Work task |
An answer that reproduces all the entries exactly is what is needed.

[Saved entries]
++++++++++++++++++++

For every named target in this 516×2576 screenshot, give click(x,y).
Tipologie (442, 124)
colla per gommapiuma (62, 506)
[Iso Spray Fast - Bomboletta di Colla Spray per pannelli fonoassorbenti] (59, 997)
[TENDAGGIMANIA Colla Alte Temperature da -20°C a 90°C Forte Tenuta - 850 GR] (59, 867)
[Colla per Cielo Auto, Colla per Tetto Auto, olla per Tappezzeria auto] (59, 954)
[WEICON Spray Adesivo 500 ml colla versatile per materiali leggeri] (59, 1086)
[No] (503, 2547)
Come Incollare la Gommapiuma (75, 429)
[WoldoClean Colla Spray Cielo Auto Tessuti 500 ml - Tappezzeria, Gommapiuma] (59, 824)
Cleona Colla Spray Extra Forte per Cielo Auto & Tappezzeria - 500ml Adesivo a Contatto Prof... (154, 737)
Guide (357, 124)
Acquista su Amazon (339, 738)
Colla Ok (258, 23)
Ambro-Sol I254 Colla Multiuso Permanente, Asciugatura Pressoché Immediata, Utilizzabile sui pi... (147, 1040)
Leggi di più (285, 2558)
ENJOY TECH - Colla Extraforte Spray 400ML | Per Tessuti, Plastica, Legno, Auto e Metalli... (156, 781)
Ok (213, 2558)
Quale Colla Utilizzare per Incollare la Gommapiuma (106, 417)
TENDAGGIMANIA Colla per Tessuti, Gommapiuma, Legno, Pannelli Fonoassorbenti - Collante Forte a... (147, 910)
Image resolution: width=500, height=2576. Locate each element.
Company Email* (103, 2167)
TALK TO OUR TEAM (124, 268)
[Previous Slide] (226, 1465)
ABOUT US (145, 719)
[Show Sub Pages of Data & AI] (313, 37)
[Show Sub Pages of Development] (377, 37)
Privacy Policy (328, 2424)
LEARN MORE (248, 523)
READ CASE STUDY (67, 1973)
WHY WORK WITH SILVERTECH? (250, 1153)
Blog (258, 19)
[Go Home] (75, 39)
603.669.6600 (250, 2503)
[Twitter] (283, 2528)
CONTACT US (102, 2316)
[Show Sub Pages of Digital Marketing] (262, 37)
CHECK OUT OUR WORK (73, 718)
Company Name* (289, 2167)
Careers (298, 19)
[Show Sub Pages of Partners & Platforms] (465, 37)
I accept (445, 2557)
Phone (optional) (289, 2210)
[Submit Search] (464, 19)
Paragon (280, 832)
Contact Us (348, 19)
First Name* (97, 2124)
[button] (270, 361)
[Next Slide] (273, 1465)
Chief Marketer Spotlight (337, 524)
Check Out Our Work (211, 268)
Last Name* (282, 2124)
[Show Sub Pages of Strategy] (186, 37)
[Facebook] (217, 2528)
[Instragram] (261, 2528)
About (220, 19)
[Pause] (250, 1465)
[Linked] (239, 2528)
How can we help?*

++++++++++++++++++++

Solution to the exercise |
For every named target in this 516×2576 screenshot, give click(x,y).
Tipologie (442, 124)
colla per gommapiuma (62, 506)
[Iso Spray Fast - Bomboletta di Colla Spray per pannelli fonoassorbenti] (59, 997)
[TENDAGGIMANIA Colla Alte Temperature da -20°C a 90°C Forte Tenuta - 850 GR] (59, 867)
[Colla per Cielo Auto, Colla per Tetto Auto, olla per Tappezzeria auto] (59, 954)
[WEICON Spray Adesivo 500 ml colla versatile per materiali leggeri] (59, 1086)
[No] (503, 2547)
Come Incollare la Gommapiuma (75, 429)
[WoldoClean Colla Spray Cielo Auto Tessuti 500 ml - Tappezzeria, Gommapiuma] (59, 824)
Cleona Colla Spray Extra Forte per Cielo Auto & Tappezzeria - 500ml Adesivo a Contatto Prof... (154, 737)
Guide (357, 124)
Acquista su Amazon (339, 738)
Colla Ok (258, 23)
Ambro-Sol I254 Colla Multiuso Permanente, Asciugatura Pressoché Immediata, Utilizzabile sui pi... (147, 1040)
Leggi di più (285, 2558)
ENJOY TECH - Colla Extraforte Spray 400ML | Per Tessuti, Plastica, Legno, Auto e Metalli... (156, 781)
Ok (213, 2558)
Quale Colla Utilizzare per Incollare la Gommapiuma (106, 417)
TENDAGGIMANIA Colla per Tessuti, Gommapiuma, Legno, Pannelli Fonoassorbenti - Collante Forte a... (147, 910)
Image resolution: width=500, height=2576. Locate each element.
Company Email* (103, 2167)
TALK TO OUR TEAM (124, 268)
[Previous Slide] (226, 1465)
ABOUT US (145, 719)
[Show Sub Pages of Data & AI] (313, 37)
[Show Sub Pages of Development] (377, 37)
Privacy Policy (328, 2424)
LEARN MORE (248, 523)
READ CASE STUDY (67, 1973)
WHY WORK WITH SILVERTECH? (250, 1153)
Blog (258, 19)
[Go Home] (75, 39)
603.669.6600 (250, 2503)
[Twitter] (283, 2528)
CONTACT US (102, 2316)
[Show Sub Pages of Digital Marketing] (262, 37)
CHECK OUT OUR WORK (73, 718)
Company Name* (289, 2167)
Careers (298, 19)
[Show Sub Pages of Partners & Platforms] (465, 37)
I accept (445, 2557)
Phone (optional) (289, 2210)
[Submit Search] (464, 19)
Paragon (280, 832)
Contact Us (348, 19)
First Name* (97, 2124)
[button] (270, 361)
[Next Slide] (273, 1465)
Chief Marketer Spotlight (337, 524)
Check Out Our Work (211, 268)
Last Name* (282, 2124)
[Show Sub Pages of Strategy] (186, 37)
[Facebook] (217, 2528)
[Instragram] (261, 2528)
About (220, 19)
[Pause] (250, 1465)
[Linked] (239, 2528)
How can we help?*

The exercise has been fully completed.